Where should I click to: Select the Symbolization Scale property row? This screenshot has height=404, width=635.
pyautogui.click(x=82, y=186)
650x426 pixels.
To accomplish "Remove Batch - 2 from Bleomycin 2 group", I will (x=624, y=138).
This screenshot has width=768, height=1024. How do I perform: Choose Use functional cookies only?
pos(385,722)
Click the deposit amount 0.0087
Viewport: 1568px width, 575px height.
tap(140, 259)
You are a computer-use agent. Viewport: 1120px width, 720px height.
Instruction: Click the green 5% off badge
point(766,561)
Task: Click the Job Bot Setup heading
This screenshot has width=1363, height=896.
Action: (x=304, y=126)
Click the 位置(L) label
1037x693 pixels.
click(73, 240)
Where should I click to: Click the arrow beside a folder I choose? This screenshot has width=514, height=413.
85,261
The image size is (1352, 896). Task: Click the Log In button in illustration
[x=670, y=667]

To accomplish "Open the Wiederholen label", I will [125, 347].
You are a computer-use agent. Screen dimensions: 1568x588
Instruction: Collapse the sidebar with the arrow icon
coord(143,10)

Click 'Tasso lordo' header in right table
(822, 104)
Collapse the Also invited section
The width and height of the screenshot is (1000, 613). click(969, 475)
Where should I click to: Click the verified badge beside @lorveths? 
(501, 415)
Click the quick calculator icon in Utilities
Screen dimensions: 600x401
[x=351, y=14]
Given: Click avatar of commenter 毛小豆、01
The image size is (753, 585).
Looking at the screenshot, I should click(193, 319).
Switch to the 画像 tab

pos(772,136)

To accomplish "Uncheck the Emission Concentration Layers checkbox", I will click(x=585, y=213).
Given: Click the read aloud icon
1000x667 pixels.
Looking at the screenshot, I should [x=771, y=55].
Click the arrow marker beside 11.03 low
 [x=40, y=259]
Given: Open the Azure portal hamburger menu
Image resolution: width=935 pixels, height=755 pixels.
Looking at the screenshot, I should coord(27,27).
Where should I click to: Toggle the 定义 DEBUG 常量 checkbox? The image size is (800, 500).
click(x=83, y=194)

__________

Work request> Print the entries exactly.

Your response>
Where should I click to: Select the Symbolization Scale property row? This screenshot has height=404, width=635.
pyautogui.click(x=82, y=186)
650x426 pixels.
To accomplish "Remove Batch - 2 from Bleomycin 2 group", I will (x=624, y=138).
This screenshot has width=768, height=1024. How do I perform: Choose Use functional cookies only?
pos(385,722)
Click the deposit amount 0.0087
Viewport: 1568px width, 575px height.
tap(140, 259)
You are a computer-use agent. Viewport: 1120px width, 720px height.
Instruction: Click the green 5% off badge
point(766,561)
Task: Click the Job Bot Setup heading
This screenshot has width=1363, height=896.
Action: (x=304, y=126)
Click the 位置(L) label
1037x693 pixels.
click(73, 240)
Where should I click to: Click the arrow beside a folder I choose? This screenshot has width=514, height=413.
85,261
The image size is (1352, 896). Task: Click the Log In button in illustration
[x=670, y=667]

To accomplish "Open the Wiederholen label", I will [125, 347].
You are a computer-use agent. Screen dimensions: 1568x588
Instruction: Collapse the sidebar with the arrow icon
coord(143,10)

Click 'Tasso lordo' header in right table
(822, 104)
Collapse the Also invited section
The width and height of the screenshot is (1000, 613). click(969, 475)
Where should I click to: Click the verified badge beside @lorveths? 
(501, 415)
Click the quick calculator icon in Utilities
Screen dimensions: 600x401
[x=351, y=14]
Given: Click avatar of commenter 毛小豆、01
The image size is (753, 585).
Looking at the screenshot, I should click(193, 319).
Switch to the 画像 tab

pos(772,136)

To accomplish "Uncheck the Emission Concentration Layers checkbox", I will click(x=585, y=213).
Given: Click the read aloud icon
1000x667 pixels.
Looking at the screenshot, I should [x=771, y=55].
Click the arrow marker beside 11.03 low
 [x=40, y=259]
Given: Open the Azure portal hamburger menu
Image resolution: width=935 pixels, height=755 pixels.
Looking at the screenshot, I should coord(27,27).
Where should I click to: Toggle the 定义 DEBUG 常量 checkbox? The image size is (800, 500).
click(x=83, y=194)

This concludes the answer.